Washington State began varsity intercollegiate competition in men's basketball in 1902. The Cougars were retroactively awarded as a national champion in 1917 by the Helms Athletic Foundation in 1957 and the Premo-Porretta Power Poll in 1995. While the NCAA lists the historical Helms selections for reference, neither the Helms nor the Premo-Porretta titles are officially recognized as NCAA national championships. The team played to large crowds in the late-1970s when George Raveling was head coach.
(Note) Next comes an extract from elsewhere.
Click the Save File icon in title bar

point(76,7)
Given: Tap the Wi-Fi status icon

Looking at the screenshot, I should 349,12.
For the better part of seven decades, the Cougars were a consistent contender in the Pac-10 and its predecessor, the Pacific Coast Conference. After a dark period in the late 1990s and early 2000s, there was the beginning of a resurgence under coach Dick Bennett. The 2004–05 season saw a large increase in student support as the team finished within a few wins of a .500 record (along with a stunning upset win against Arizona, an eventual Elite Eight team). Bennett retired at the end of the 2005–06 season and was replaced by his son, Tony.
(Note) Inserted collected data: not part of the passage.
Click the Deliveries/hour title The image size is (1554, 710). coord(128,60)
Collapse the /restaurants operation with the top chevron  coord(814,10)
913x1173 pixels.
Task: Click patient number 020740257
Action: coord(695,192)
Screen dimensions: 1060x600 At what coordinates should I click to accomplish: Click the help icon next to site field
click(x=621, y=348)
Tony Bennett tied the all-time WSU record for wins (26) twice in three seasons as head coach before leaving to coach the Virginia Cavaliers in 2009. Washington State had recently cancelled a trip to the 2009 Final Four for Bennett and his staff, and was considering dropping chartered recruiting trips which had been started one year prior at Bennett's request.

===2006–07===

The Cougars earned a #3 seed in the NCAA tournament and beat Oral Roberts 70–54 in the first round. The Cougars then lost to Vanderbilt in the second round 78–74 in double overtime. Their final record was 13–5 in the Pac-10 and 26–8 overall, which tied the school record for most wins in a season. During the 2006–07 season, the Cougars swept rival Washington, Arizona, Arizona State, USC, Oregon State, and California. In the tournament, the coaching staff wore a pin saying TAY, which stood for Turn-Around Year. After the season, Coach Tony Bennett received the Naismith Coach of the Year award, the highest honor for a college basketball coach.

===2007–08===

In 2008, the Cougars returned to the NCAA tournament. The Cougars earned a #4 seed and were matched up against #13 seed Winthrop University. The Cougars dominated in the second half after a 29–29 tie in the first half to finish 71–40, far beyond the 9 point margin they were favored by.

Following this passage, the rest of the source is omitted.